Le Brésil en deuil de ses plus anciens trésors réduits en cendres dans l'incendie de son musée national

jeudi 6 septembre 2018 à 00:36

Les pompiers ont tenté pendant des heures d'éteindre l'incendie du Musée National. Le manque d'eau a été un problème | Image : Arrêt sur image du Facebook live de Felipe Milanez

Les Brésiliens ont le cœur brisé depuis que le Musée National du Brésil, le plus ancien, et probablement le plus important, gardien de la plus vaste collection d'histoire naturelle et d'anthropologie d'Amérique latine, a entièrement brûlé dimanche 3 septembre, dans un incendie qui a fait rage une nuit entière.

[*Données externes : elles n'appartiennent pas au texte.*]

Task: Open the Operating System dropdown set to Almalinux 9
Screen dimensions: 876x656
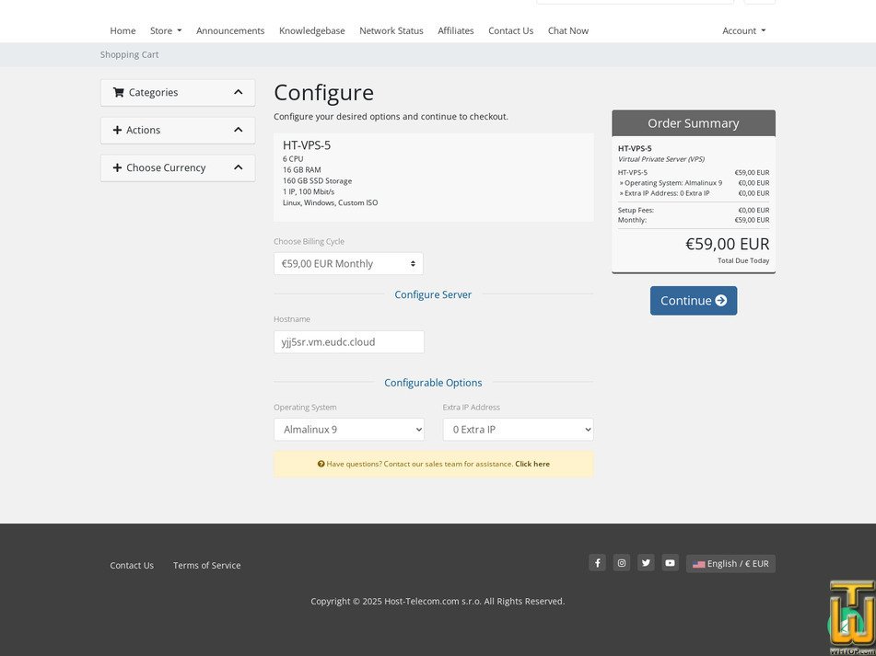Action: tap(348, 429)
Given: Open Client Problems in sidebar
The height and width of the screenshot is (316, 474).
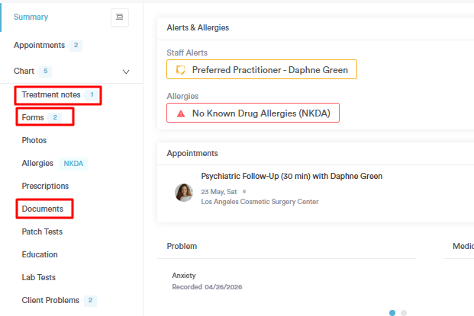Looking at the screenshot, I should click(50, 300).
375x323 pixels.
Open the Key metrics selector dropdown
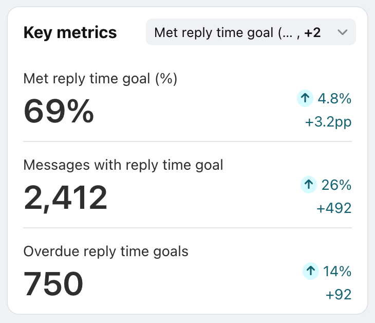pos(251,32)
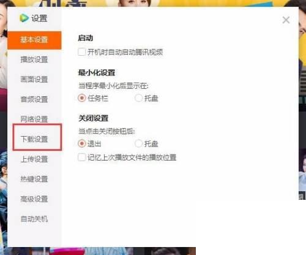Open the 自动关机 option
Image resolution: width=306 pixels, height=255 pixels.
click(x=34, y=219)
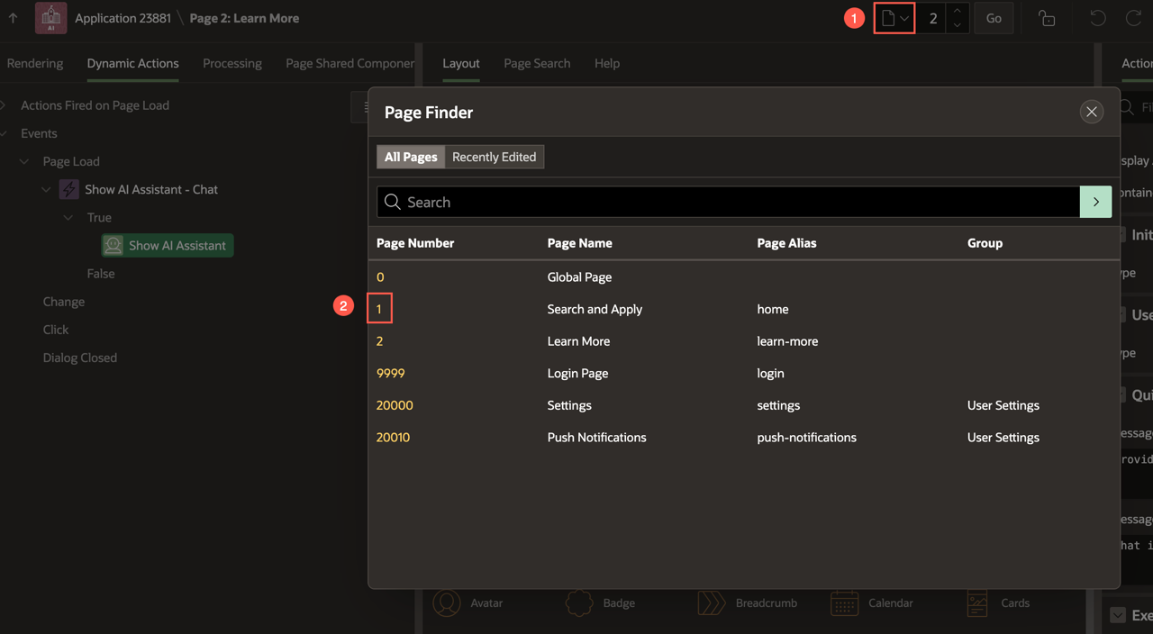Collapse the Page Load event node
Image resolution: width=1153 pixels, height=634 pixels.
pos(24,162)
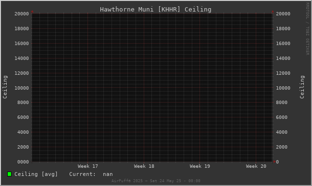Click the red arrow at top-left of y-axis

coord(32,12)
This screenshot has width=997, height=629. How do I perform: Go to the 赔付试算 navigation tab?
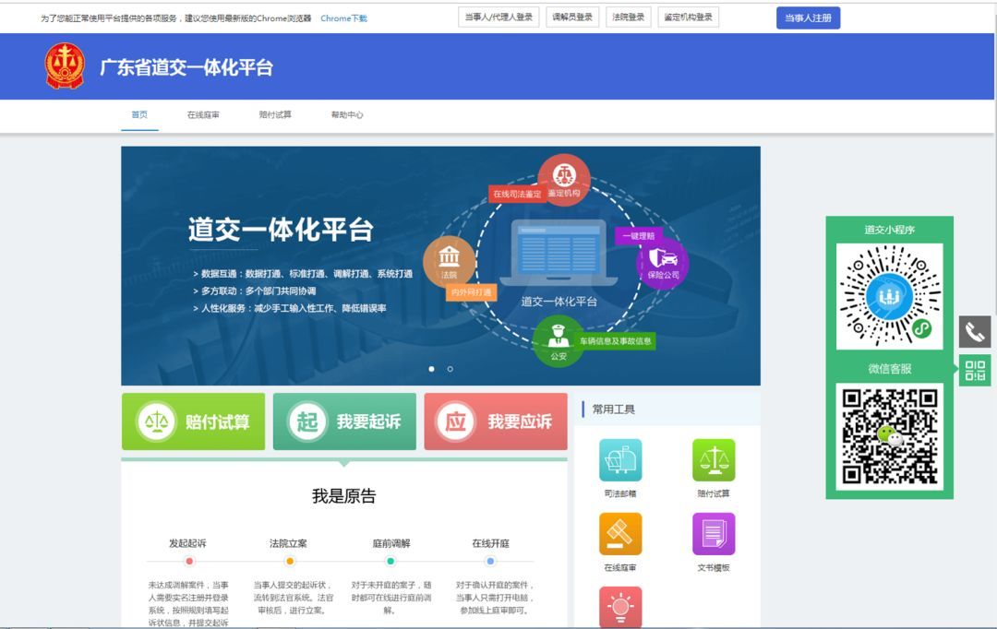275,115
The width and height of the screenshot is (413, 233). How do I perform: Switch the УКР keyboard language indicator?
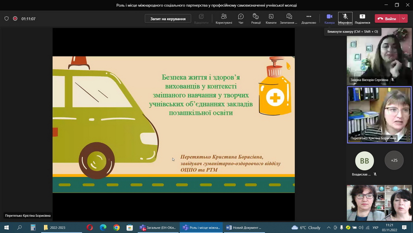[x=375, y=228]
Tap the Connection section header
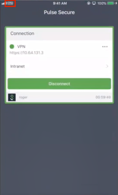The width and height of the screenshot is (118, 195). tap(22, 33)
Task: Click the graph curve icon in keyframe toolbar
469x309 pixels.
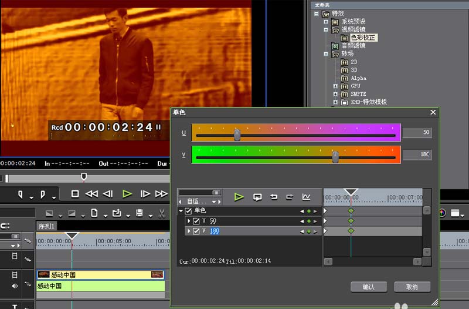Action: (x=306, y=197)
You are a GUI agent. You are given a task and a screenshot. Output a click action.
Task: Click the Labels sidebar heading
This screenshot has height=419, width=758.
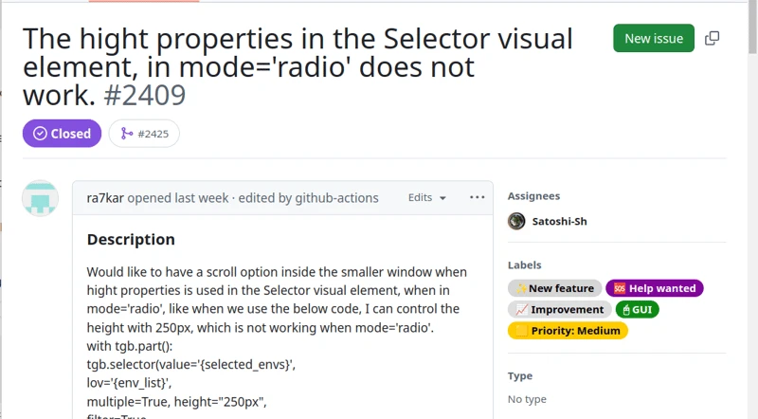[525, 265]
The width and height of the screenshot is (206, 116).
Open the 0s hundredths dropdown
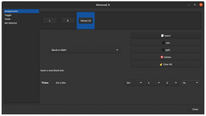(190, 83)
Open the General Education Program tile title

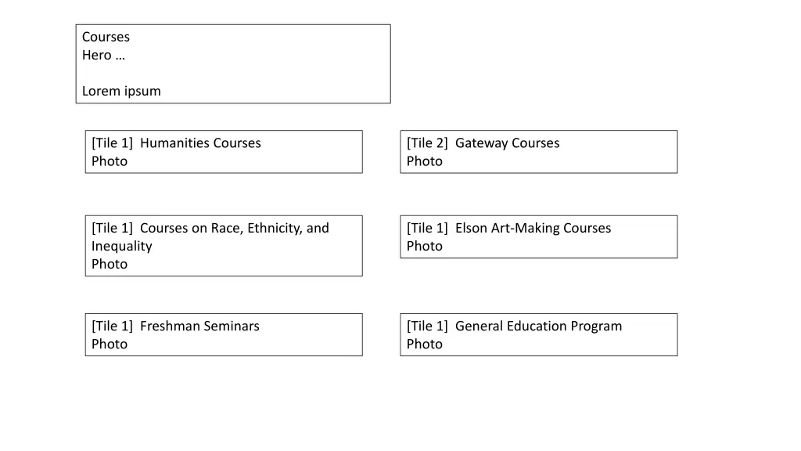pos(538,326)
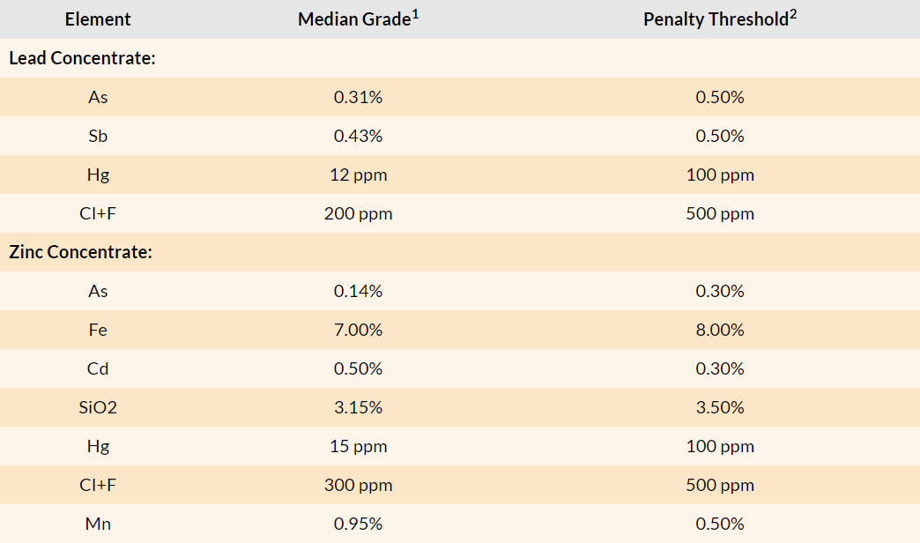920x543 pixels.
Task: Open footnote 1 beside Median Grade
Action: 415,13
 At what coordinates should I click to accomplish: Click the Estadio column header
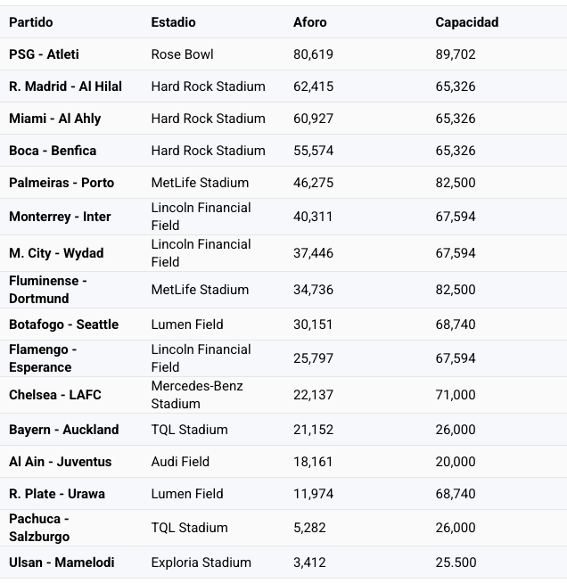click(x=173, y=22)
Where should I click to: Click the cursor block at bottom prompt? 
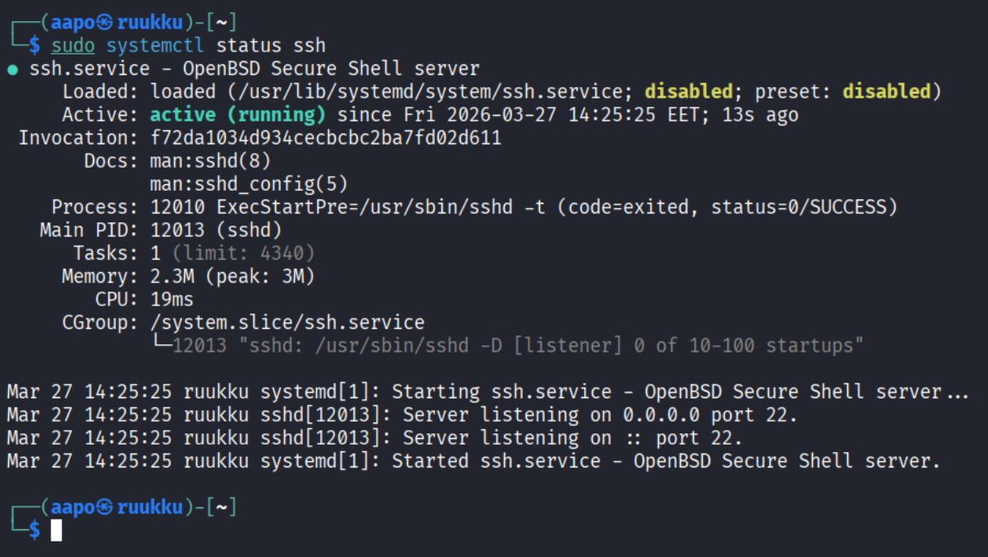[56, 531]
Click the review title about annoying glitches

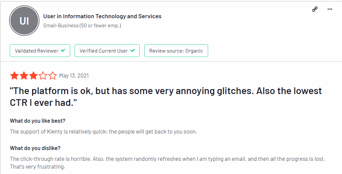pos(166,97)
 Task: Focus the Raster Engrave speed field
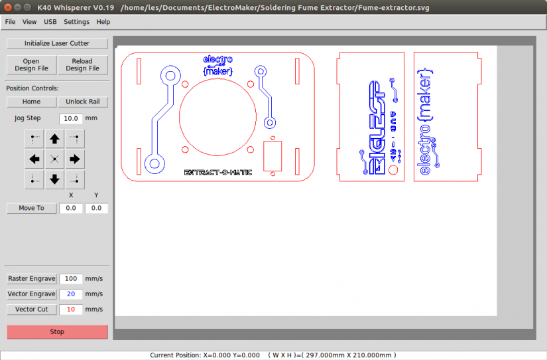(70, 279)

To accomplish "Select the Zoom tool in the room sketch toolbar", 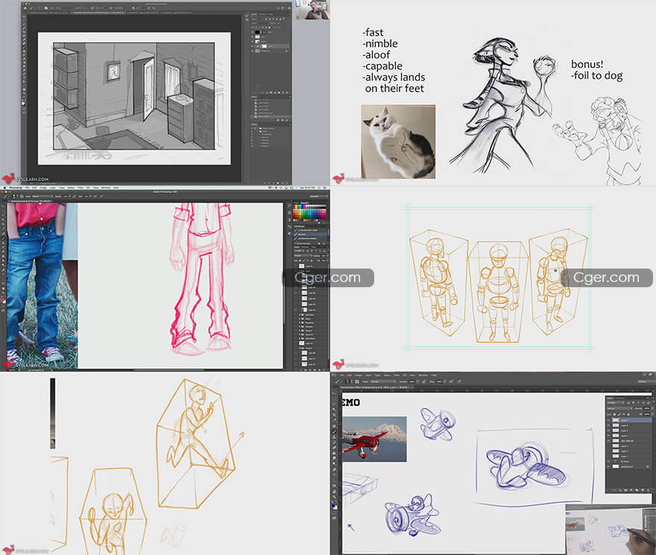I will pyautogui.click(x=23, y=93).
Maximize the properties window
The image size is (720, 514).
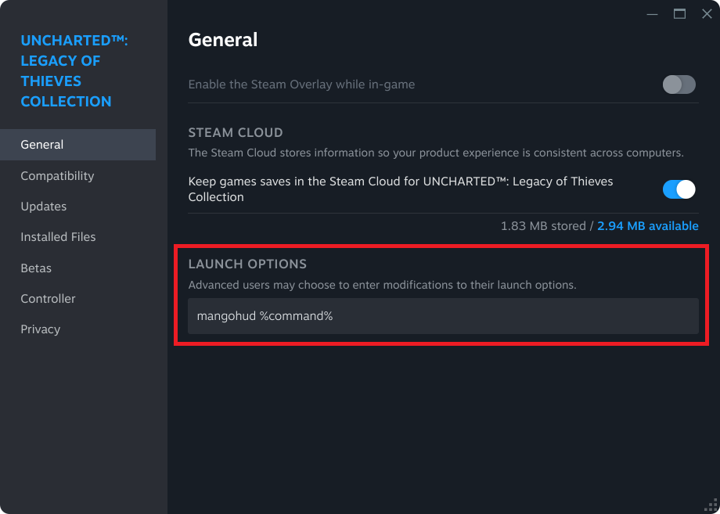point(679,14)
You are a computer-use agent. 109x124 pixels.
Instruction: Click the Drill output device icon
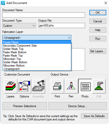tap(99, 86)
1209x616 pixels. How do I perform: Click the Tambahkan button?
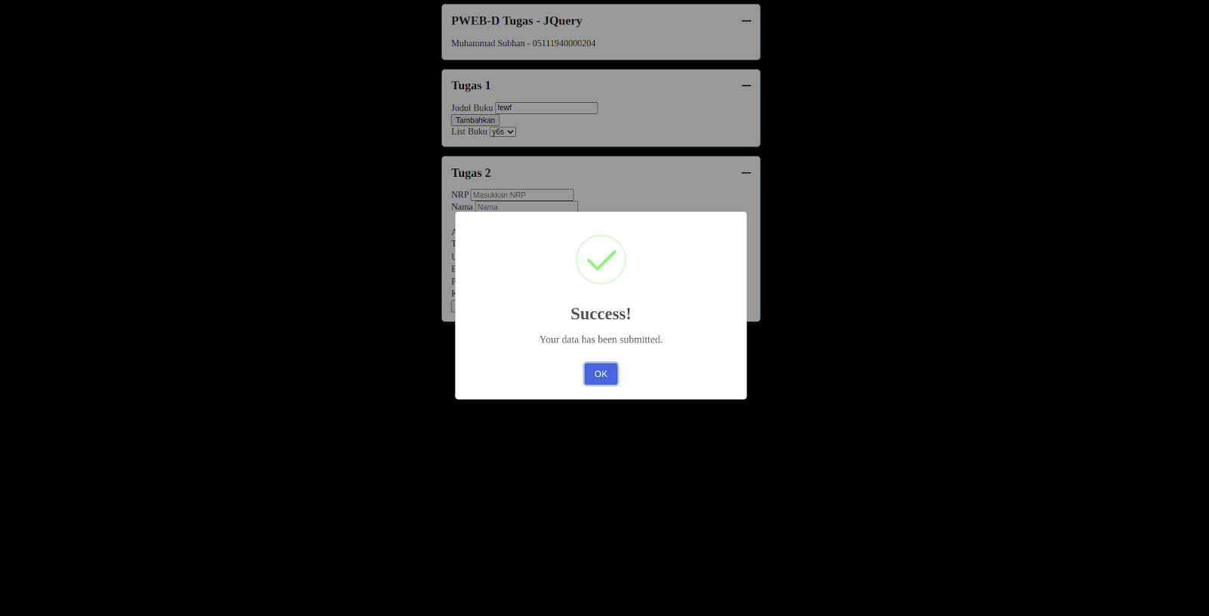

Le musée national a été fondé à Rio de Janeiro en 1818 par le roi du Portugal Dom João VI. Il était logé dans un palais de la même époque. Le site avait été la résidence des familles royales portugaise et brésilienne jusqu'en 1889. C'est aussi là que s'est réunie la première assemblée constituante du Brésil.

En plus de 200 ans d'existence — un anniversaire qui venait d'être célébré en juin de cette année –, le musée avait assemblé une collection de quelque 20 millions d'objets. Si la liste complète des objets anéantis reste encore à publier, des trésors comme le plus vieux fossile humain trouvé dans les Amériques, des pièces d'Égypte ancienne et l'original de la lettre qui a aboli l'esclavage au Brésil en 1888 sont irrémédiablement perdus.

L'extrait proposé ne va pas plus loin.